Les agriculteurs à temps partiel

Bernard Vachon
L'agriculteur à temps partiel est membre à plein temps d'une communauté rurale... qui, sans lui, se dépeuplerait davantage. En limitant son accès aux subventions en agriculture, on nuit à l'ensemble du monde rural. Ce texte, écrit en 1995, conserve toute sa pertinence.
Suite à une recommandation de Monsieur Marcel Landry, ministre de l’Agriculture, des pêches et de l’alimentation (Mapaq), le gouvernement du Québec décidait récemment de hausser de 3 000 $ à 10 000 $ le montant de revenus agricoles bruts annuels qu’un agriculteur devra réaliser pour être admissible aux programmes d’aide financière et technique aux exploitants agricoles. Le but visé par le ministre pour justifier une telle décision est de retirer cette aide aux «fermiers du dimanche» sous prétexte que ceux-ci priveraient les agriculteurs à temps plein d’une partie des ressources qui leur sont décernées.
D’entrée de jeu, précisons, à l’encontre de certains préjugés tenaces, que les exploitants agricoles ayant un revenu inférieur à 10 000 $ ne sont pas, pour la très grande majorité d’entre eux, des «gentlemen farmers». Il s’agit plutôt d’agriculteurs à temps partiel qui ont un rôle significatif et nécessaire, non seulement dans le bilan de la production agricole de la province, mais en ce qui a trait à l’occupation du territoire rural et à l’entretien des paysages. À ce titre, plutôt que d’adopter des mesures dont les conséquences seront de restreindre cette pratique agricole, le ministre Landry devrait en reconnaître les mérites économiques, sociaux et environnementaux et proposer un train de dispositions répondant aux besoins spécifiques de ces acteurs d’avenir du monde agricole et rural.

Qui sont ces agriculteurs à temps partiel?
Selon Statistique Canada, est considéré comme exploitant à temps partiel celui ou celle dont le revenu non agricole représente 50% ou plus de son revenu total. Le fichier d’enregistrement des exploitations agricoles du ministère de l’Agriculture, des pêches et de l’alimentation du Québec révèle que pour l’année 1993, il y avait 38 264 fermes au Québec dont 8 592, soit 23%, généraient des revenus compris entre 3 000 $ et 10 000 $. Selon les douze régions agricoles du Québec, ce pourcentage varie de 16% (Bois-Francs) à 36% (Outaouais). Dans la région de Québec il est de 26%, en Beauce de 25% et en Estrie de 24%. En régions périphériques, le pourcentage se situe autour de la moyenne: 23% en Gaspésie, 22% en Abitibi-Témiscamingue et 20% au Saguenay/Lac-St-Jean/Côte-Nord. C’est donc dire que près d’un producteur agricole sur quatre n’aura plus accès aux programmes d’aide financière et technique du ministère de l’Agriculture. C’est énorme et inacceptable.

• Données fournies:
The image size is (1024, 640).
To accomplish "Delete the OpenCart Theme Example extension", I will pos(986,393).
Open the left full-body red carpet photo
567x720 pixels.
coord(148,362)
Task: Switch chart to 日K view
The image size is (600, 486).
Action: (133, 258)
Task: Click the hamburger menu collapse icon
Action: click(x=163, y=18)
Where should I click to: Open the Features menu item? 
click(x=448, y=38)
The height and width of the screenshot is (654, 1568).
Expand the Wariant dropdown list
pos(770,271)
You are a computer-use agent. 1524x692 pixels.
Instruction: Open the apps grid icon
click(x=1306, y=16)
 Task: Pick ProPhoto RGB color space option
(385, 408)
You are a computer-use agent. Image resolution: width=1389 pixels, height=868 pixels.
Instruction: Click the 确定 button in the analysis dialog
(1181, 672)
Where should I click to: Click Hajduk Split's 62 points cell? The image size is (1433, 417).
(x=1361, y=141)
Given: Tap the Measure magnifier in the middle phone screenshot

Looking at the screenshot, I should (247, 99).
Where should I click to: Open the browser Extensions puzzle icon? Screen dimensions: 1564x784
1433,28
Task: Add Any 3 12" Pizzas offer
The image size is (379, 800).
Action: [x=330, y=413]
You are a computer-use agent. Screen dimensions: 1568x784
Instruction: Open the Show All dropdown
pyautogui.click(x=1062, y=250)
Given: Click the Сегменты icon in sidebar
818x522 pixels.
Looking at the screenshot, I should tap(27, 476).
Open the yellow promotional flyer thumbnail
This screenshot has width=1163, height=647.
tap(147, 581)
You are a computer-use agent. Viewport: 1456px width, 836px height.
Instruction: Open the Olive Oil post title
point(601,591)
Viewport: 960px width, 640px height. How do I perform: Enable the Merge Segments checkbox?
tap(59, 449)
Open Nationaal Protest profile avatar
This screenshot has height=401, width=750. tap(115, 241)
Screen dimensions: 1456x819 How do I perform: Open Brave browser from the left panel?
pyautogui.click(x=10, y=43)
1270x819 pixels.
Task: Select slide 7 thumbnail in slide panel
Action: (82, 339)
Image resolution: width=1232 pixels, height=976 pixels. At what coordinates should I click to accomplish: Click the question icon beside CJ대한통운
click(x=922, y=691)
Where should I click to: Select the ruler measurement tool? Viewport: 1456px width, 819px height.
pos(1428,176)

• Consigne: Poursuivez le texte sur les agriculteurs à temps partiel après sa dernière phrase.

• Résultat attendu:
Il est faux et démagogique de prétendre que ces agriculteurs à temps partiel sont tous des «agriculteurs du dimanche» qui font un usage abusif des ressources du Mapaq. S’il y a quelques professionnels fortunés parmi eux, c’est l’infime minorité. D’ailleurs, comme le rappelait justement Laurent Pellerin, président de l’Union des producteurs agricoles (Upa), ces derniers ne seront pas touchés par la nouvelle disposition car ils ont généralement des revenus agricoles supérieurs à 10 000 $.
Le contingent le plus important et le plus significatif d’agriculteurs à temps partiel est constitué d’exploitantes et d’exploitants agricoles qui exercent cette activité par choix, sans trivialité fiscale ou autres motivations de même nature. Ce sont pour les uns, des agriculteurs en phase de transition vers une pratique à plein temps. Pour d’autres, c’est une façon de poursuivre une activité qu’ils aiment et qu’ils exercent avec sérieux et attention bien que la taille ou les capacités productives de l’exploitation qu’ils possèdent ne puissent assurer un revenu familial satisfaisant. Il y a ceux qui sont attachés à leur coin de pays et qui, pour survivre, combinent un revenu agricole modeste à un revenu hors ferme lui aussi modeste. Et il y a ceux qui, d’origine urbaine, font le choix de la vie rurale et de la pratique agricole à une échelle réduite. Dans un contexte de dépeuplement rural et de déprise agricole, les agriculteurs à temps partiel représentent un acquis précieux dont on devrait reconnaître et supporter la contribution plutôt que de tenter de la décourager.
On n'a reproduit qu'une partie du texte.